Por la mañana Saint-Simon había estado en el Palais-Royal, cumplimentando a la reina. Luego fingió que salía en compañía del mariscal de Gramont, al que acompañaría a hacer algunas visitas en el Marais. Cuando bajaban juntos por las escaleras, Saint-Simon disimuló pretextando haber olvidado algo arriba, se excusó, subió, y luego volvió a bajar cuando Gramont ya se había ido. Se encontró entonces con La Roque Saint-Chamarant, un hombre de su confianza y que comandaba su regimiento de caballería. Era él quien le habría de servir de segundo en el duelo. Así pues, ambos entraron en el carruaje y se dirigieron a la Puerta de Saint-Honoré.

Vardes, que esperaba en una esquina de la calle, vio aproximarse a la carroza y se procedió del modo acordado. Hubo latigazos de uno y otro cochero, las cabezas de sus amos se asomaron por la ventanilla; salen del coche furiosos y se baten espada en mano. La fortuna favoreció a Saint-Simon: Vardes cayó herido en un brazo y fue desarmado. Como se confesó vencido, su rival fue lo bastante generoso para renunciar a causarle cualquier otra herida que proclamara su victoria. Juntos fueron a separar a sus segundos.

La carroza de Saint-Simon era la que se encontraba más próxima, de modo que se decidió trasladar en ella a Vardes hasta su domicilio. Sus rivales montaron con él, se separaron después civilizadamente y el vencedor se dirigió a su casa.
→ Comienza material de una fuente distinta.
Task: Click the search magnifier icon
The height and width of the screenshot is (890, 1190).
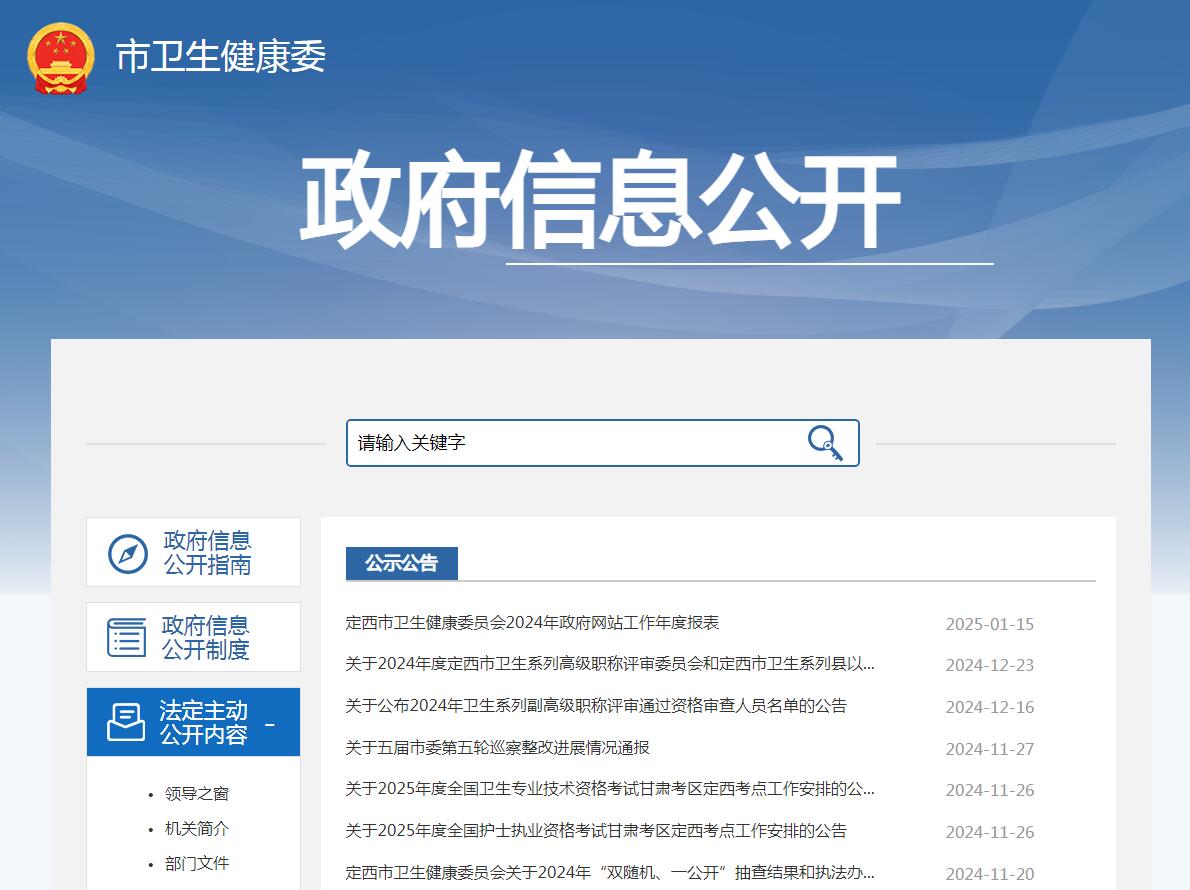Action: tap(825, 443)
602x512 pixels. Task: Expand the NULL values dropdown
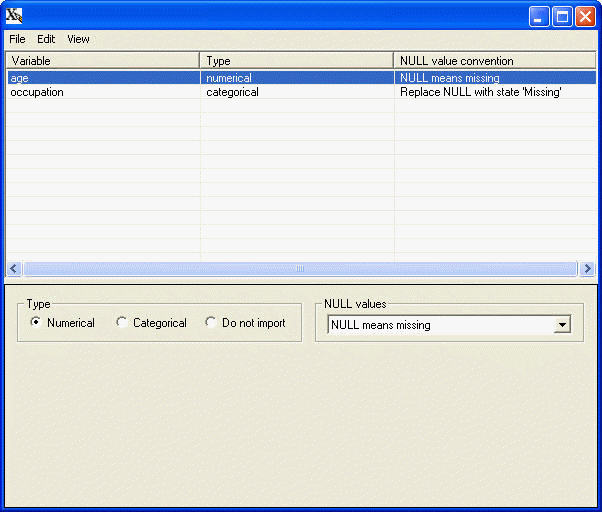coord(562,325)
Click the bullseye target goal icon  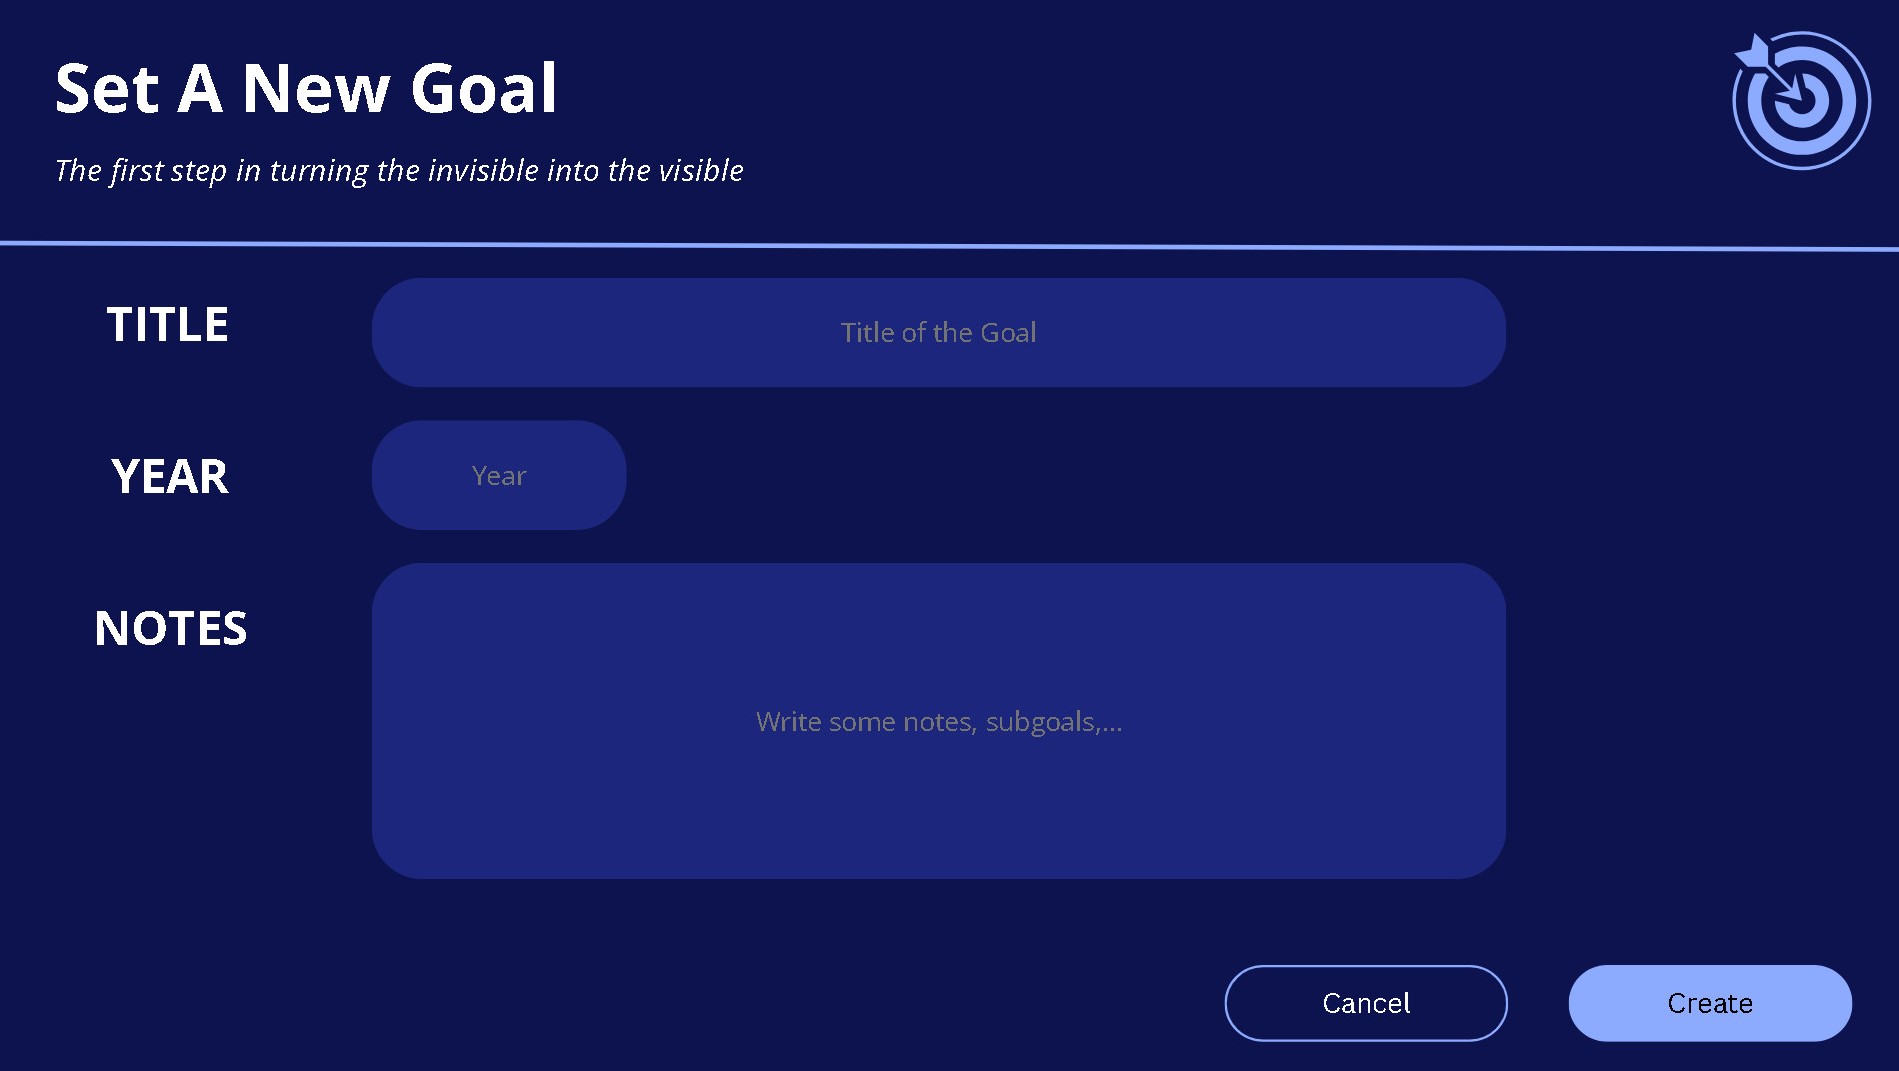(x=1801, y=100)
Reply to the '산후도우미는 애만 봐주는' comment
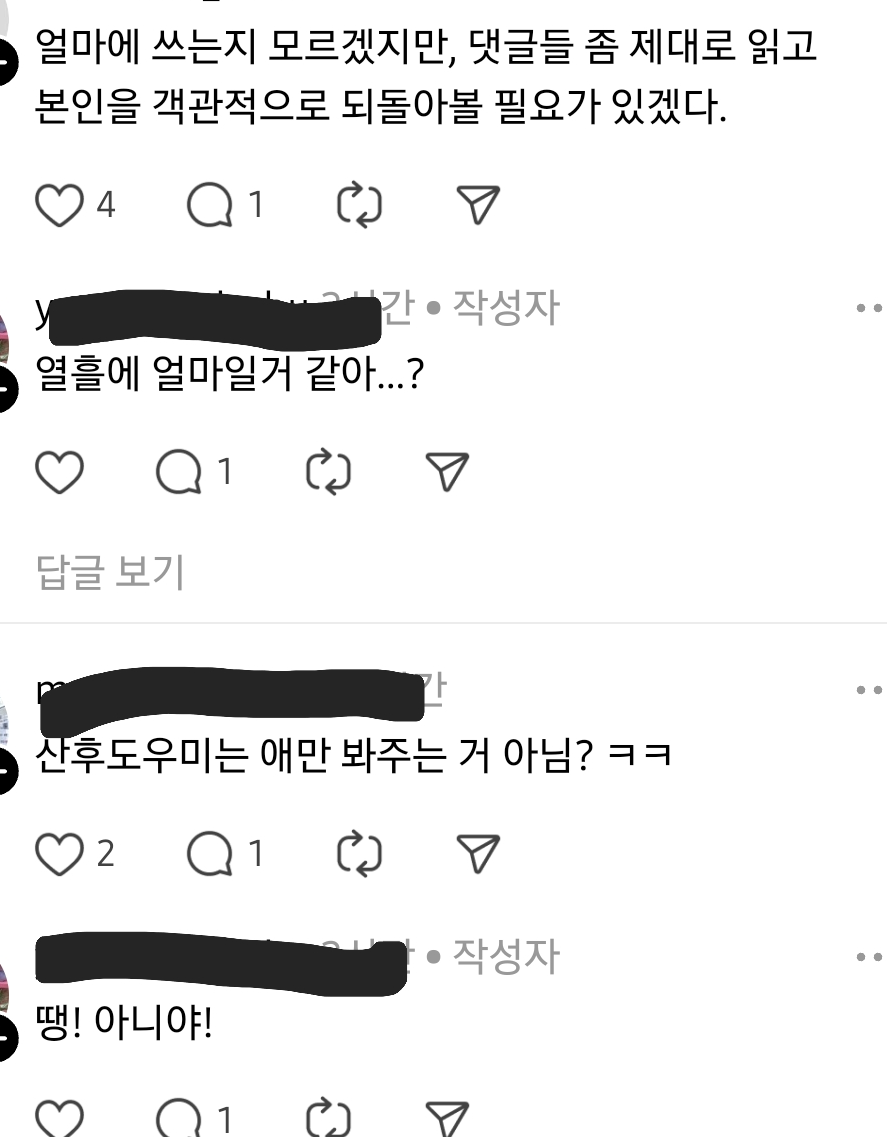 coord(210,854)
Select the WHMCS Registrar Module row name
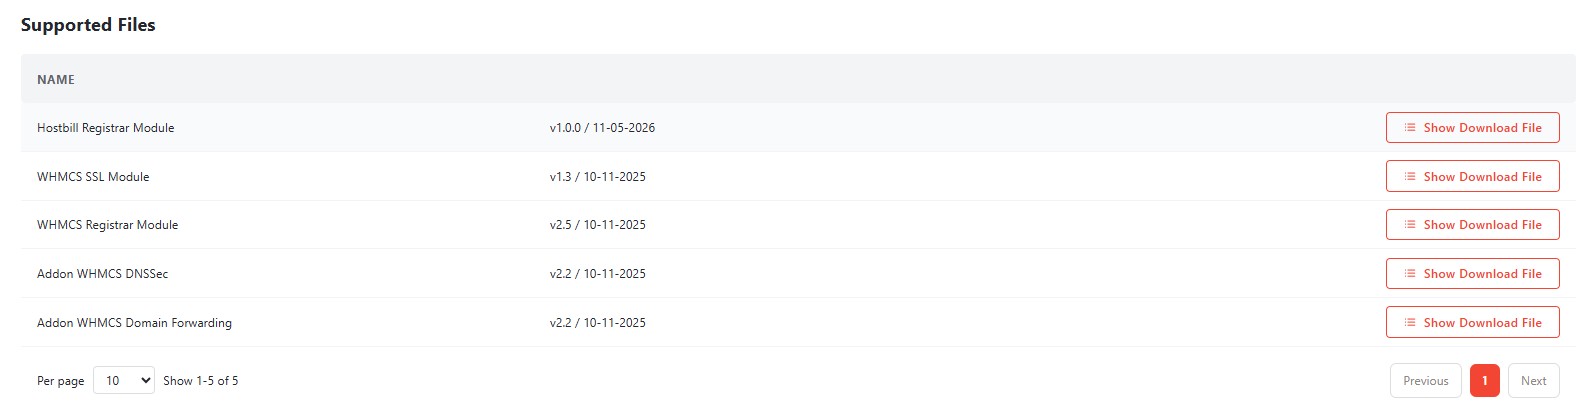 coord(108,225)
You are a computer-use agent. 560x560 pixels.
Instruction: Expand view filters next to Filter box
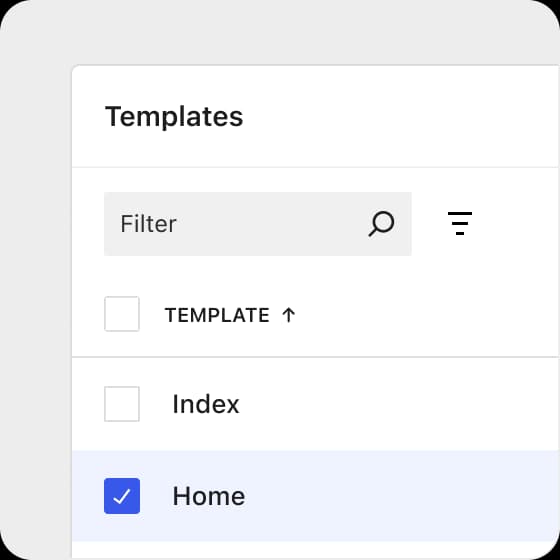point(460,223)
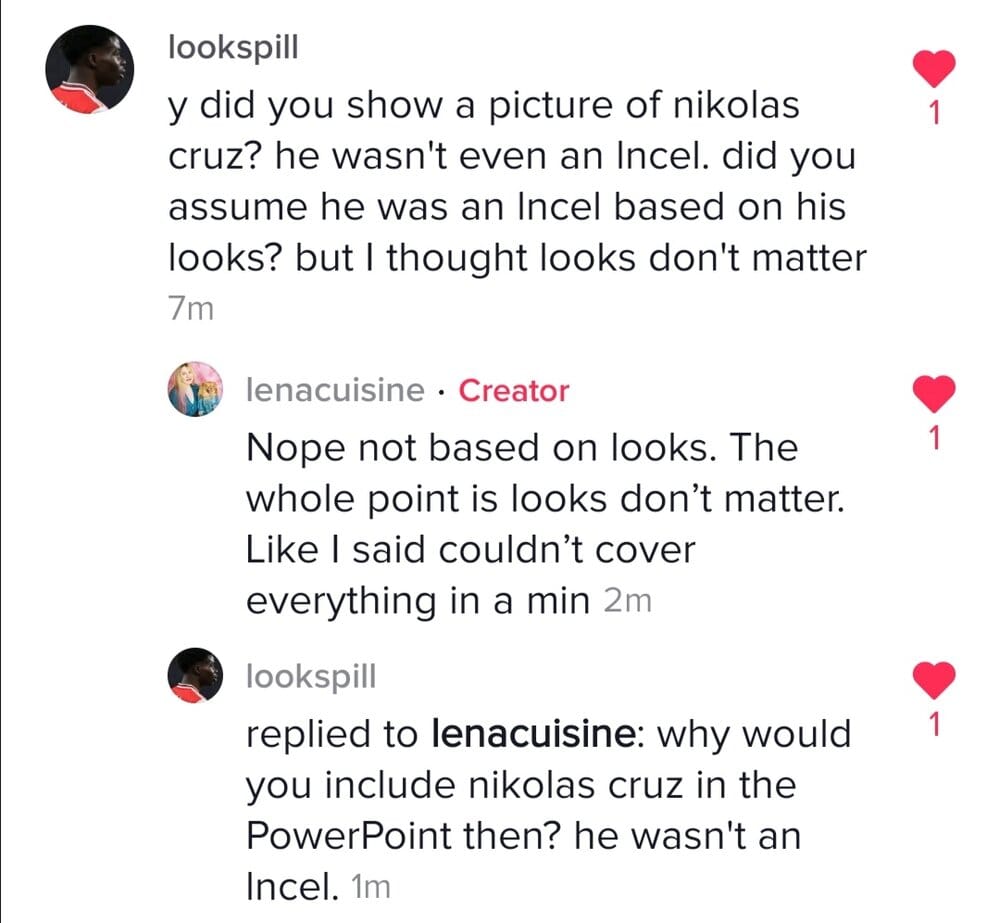Screen dimensions: 1000x923
Task: Tap the pink Creator badge
Action: 513,390
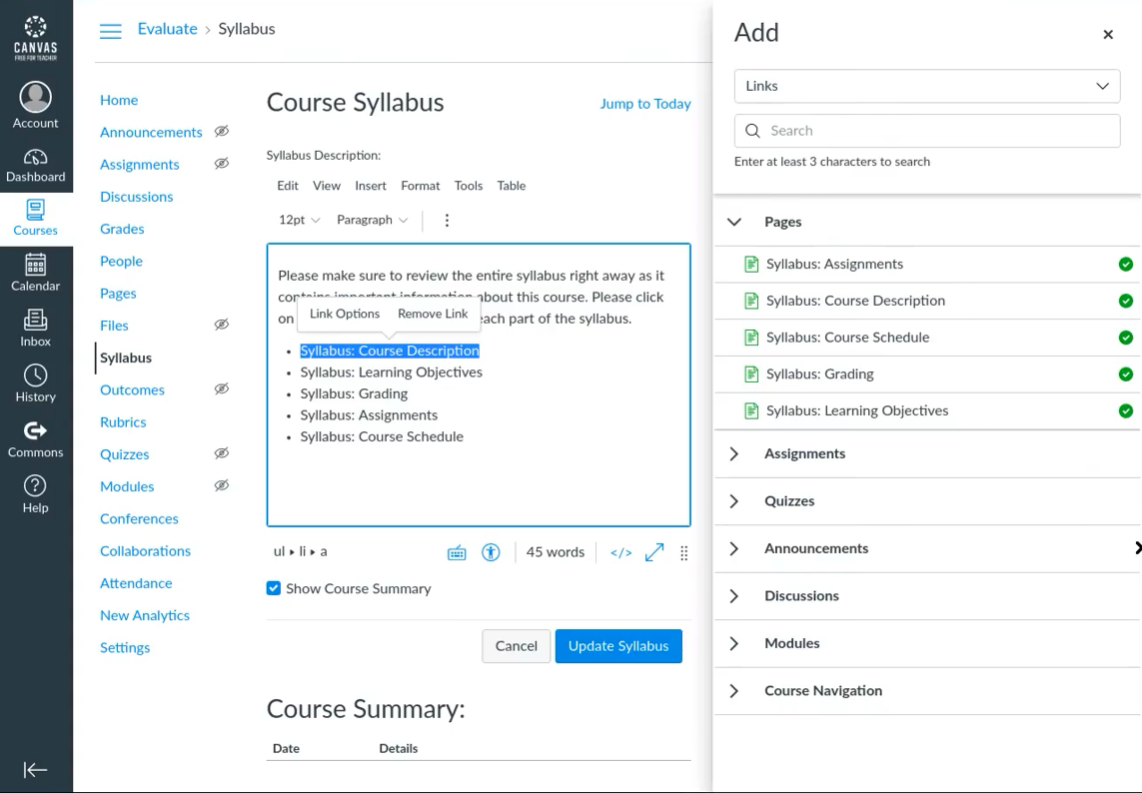Click published status of Syllabus: Assignments
The height and width of the screenshot is (794, 1142).
pos(1126,264)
Madame de Châtillon se alojaba entonces en una de las últimas mansiones de la calle, cerca de la Puerta de Saint-Honoré. Al ruido que hicieron cocheros y carruajes se asomó a la ventana, y así pudo presenciar todo el combate. Por tanto, la historia no tardó en conocerse, y los duelistas debieron rendir cuentas ante la reina. Saint-Simon ensayó bien las respuestas que debía dar, por lo que se libró de todo castigo, mientras que Vardes, considerado el agresor, fue conducido a la Bastilla. De todos modos sólo permaneció allí por espacio de diez o doce días.